Se è messa in dubbio persino l’esistenza del Mosè biblico, di conseguenza viene a crollare tutto il corollario delle sue imprese, tanto da far dire a Finkelstein e Silberman che: “L’Esodo non c’è stato, almeno nel momento e nel modo descritto nella Bibbia: questa sembra una conclusione inconfutabile quando esaminiamo le testimonianze di siti specifici dove secondo la tradizione i figli d’Israele si sarebbero accampati durante il loro peregrinare nel deserto per periodi prolungati (Num. 33) e dove una qualche attestazione archeologica, se ci fosse stata, quasi certamente non sarebbe passata inosservata …. È evidente che la saga della liberazione dall’Egitto non è stata composta come opera originale nel settimo secolo a.E.V.; i principali tratti della storia erano certamente noti da tempo, accenni all’Esodo e al peregrinare nel deserto sono già contenuti negli oracoli Amos (2:10; 3:1; 9:7) e Osea (11:1; 13:4), anteriori di ben cento anni”.

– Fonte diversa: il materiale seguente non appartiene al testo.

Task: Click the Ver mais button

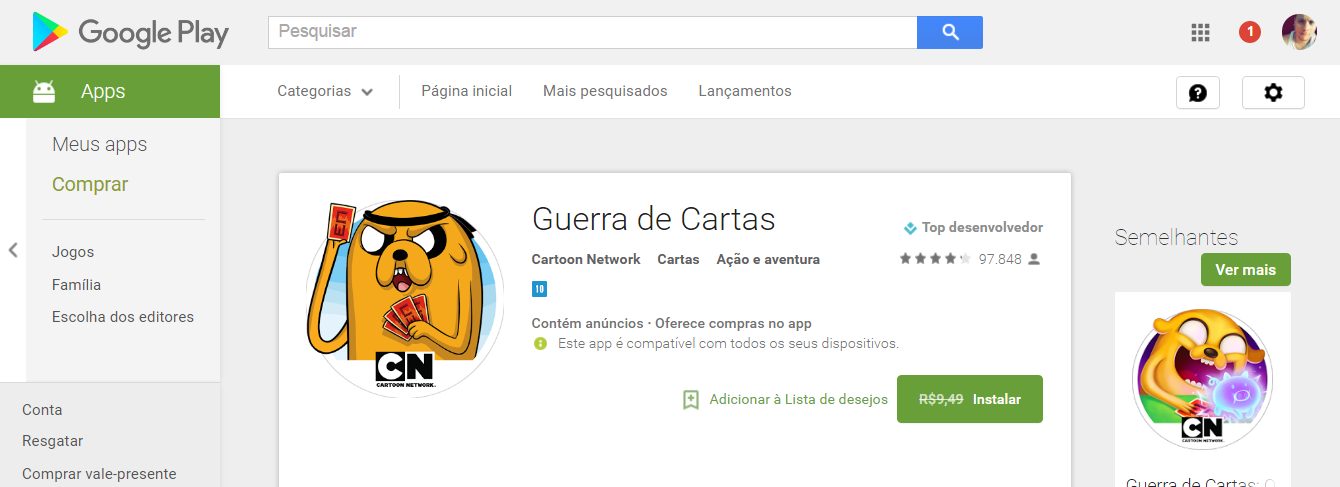Action: pos(1245,270)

“Così conoscerete la verità, e la verità vi farà liberi”. Queste parole sono contenute nel Vangelo di Giovanni 8:32, e furono pronunciate nel contesto di un Gesù che parlava alle folle incitandole a conoscere la verità su Dio e su sé stesso. Ma, in un contesto più ampio sono parole che hanno una validità, potremmo dire, universale. Libertà e verità sono strettamente associate; la prima non può che scaturire dalla seconda. Che verità vogliamo conoscere noi? Indubbiamente la verità relativa all’argomento che abbiamo appena trattato; che si sia credenti oppure no, è certamente estremamente utile conoscere a fondo il libro più importante del mondo, e sapervi leggere, cosa molto difficile se lo leggessimo come un romanzo. La Bibbia va studiata, non letta semplicemente, anche perché dal suo fraintendimento, nel passato, scaturirono guerre, persecuzioni, stragi, tutto nel nome di Dio e della verità di cui ciascuno riteneva d’essere il solo detentore.

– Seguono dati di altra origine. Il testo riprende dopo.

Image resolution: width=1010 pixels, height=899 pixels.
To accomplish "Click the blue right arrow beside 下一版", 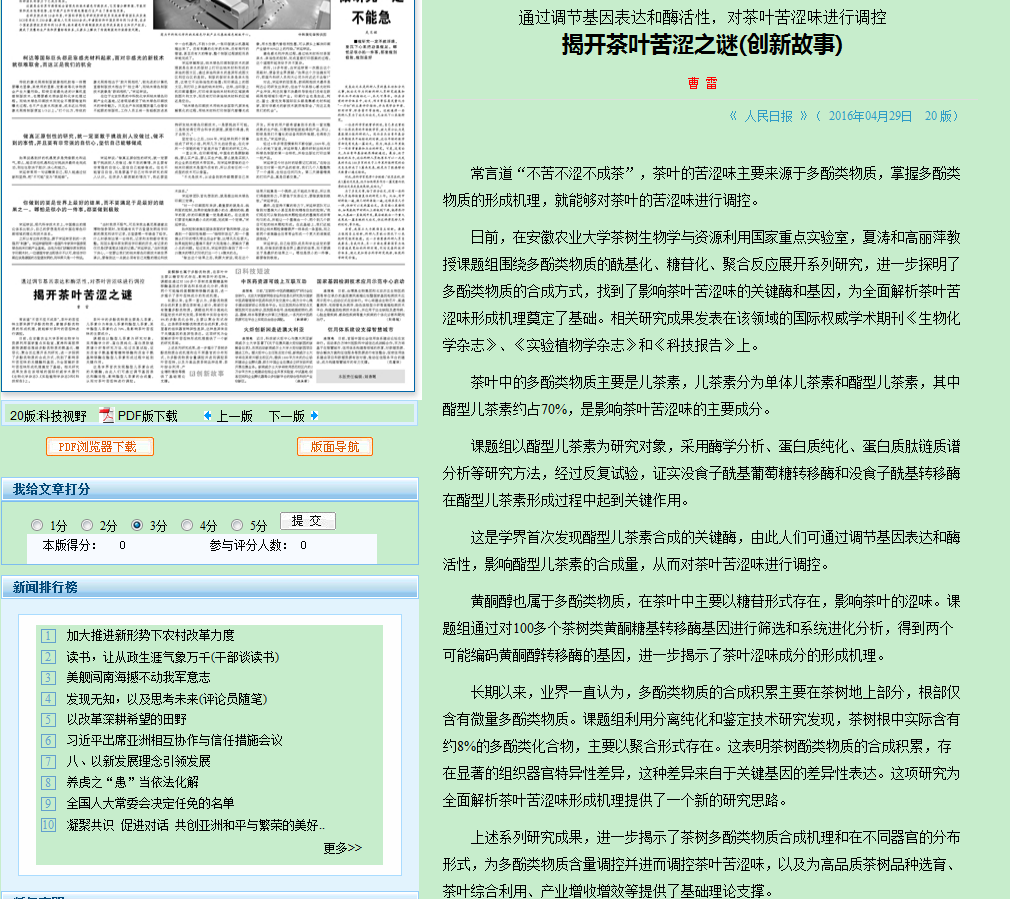I will coord(314,416).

Poi c’è l’altra libertà, quella politica, che permette di esprimersi e di manifestare liberamente il proprio pensiero senza subire ritorsioni o punizioni, come accade in alcune parti del mondo, segnatamente la Russia di Putin, e come potrebbe accadere anche in Italia, dati i prodromi che osserviamo quasi quotidianamente. I cittadini, per poter farsi un’opinione corretta, dovrebbero essere informati imparzialmente su tutto ciò che riguarda chi si presenta per assumere il potere, e invece c’è il caravan serraglio delle bugie, spesso spudorate, che costituiscono il pane quotidiano del ceto politico italiano (e non solo italiano) che dimostra in tal modo quanto infima sia la considerazione verso l’elettorato, da trattare come bambini o disagiati mentali ai quali propinare qualunque fandonia. Abbiamo scelto di proposito di chiudere la trattazione della storia dell’antico Israele con un passaggio ad un argomento che sembra non avervi alcun rapporto; ma se si medita un po’ ci si rende conto che, se una volta chi rinnegava Dio o ne adorava un altro era condannato a morte e ad atroci tormenti, oggi la condanna di chi sbaglia, volutamente o meno nel concedere la propria approvazione a persone il cui passato è opinabile e spesso tenuto ben nascosto, corre il rischio concreto di ritrovarsi nuovamente in un tempo nel quale (solo cento anni fa) un integerrimo deputato italiano di nome Giacomo Matteotti venne vergognosamente trucidato perché insisteva caparbiamente nel proclamare la verità sull’effettiva essenza del nascente fascismo. In Russia è accaduto lo stesso con Navalny, non cento anni fa, ma proprio l’altro ieri. Lo si deve riconoscere: la ricerca della verità può essere pesante e anche pericolosa, ma niente di ciò che ha grande valore si ottiene senza sacrificio, e la libertà è un valore senza il quale, come scrive Maurizio Viroli, crederemo d’essere liberi, ma della libertà dei servi.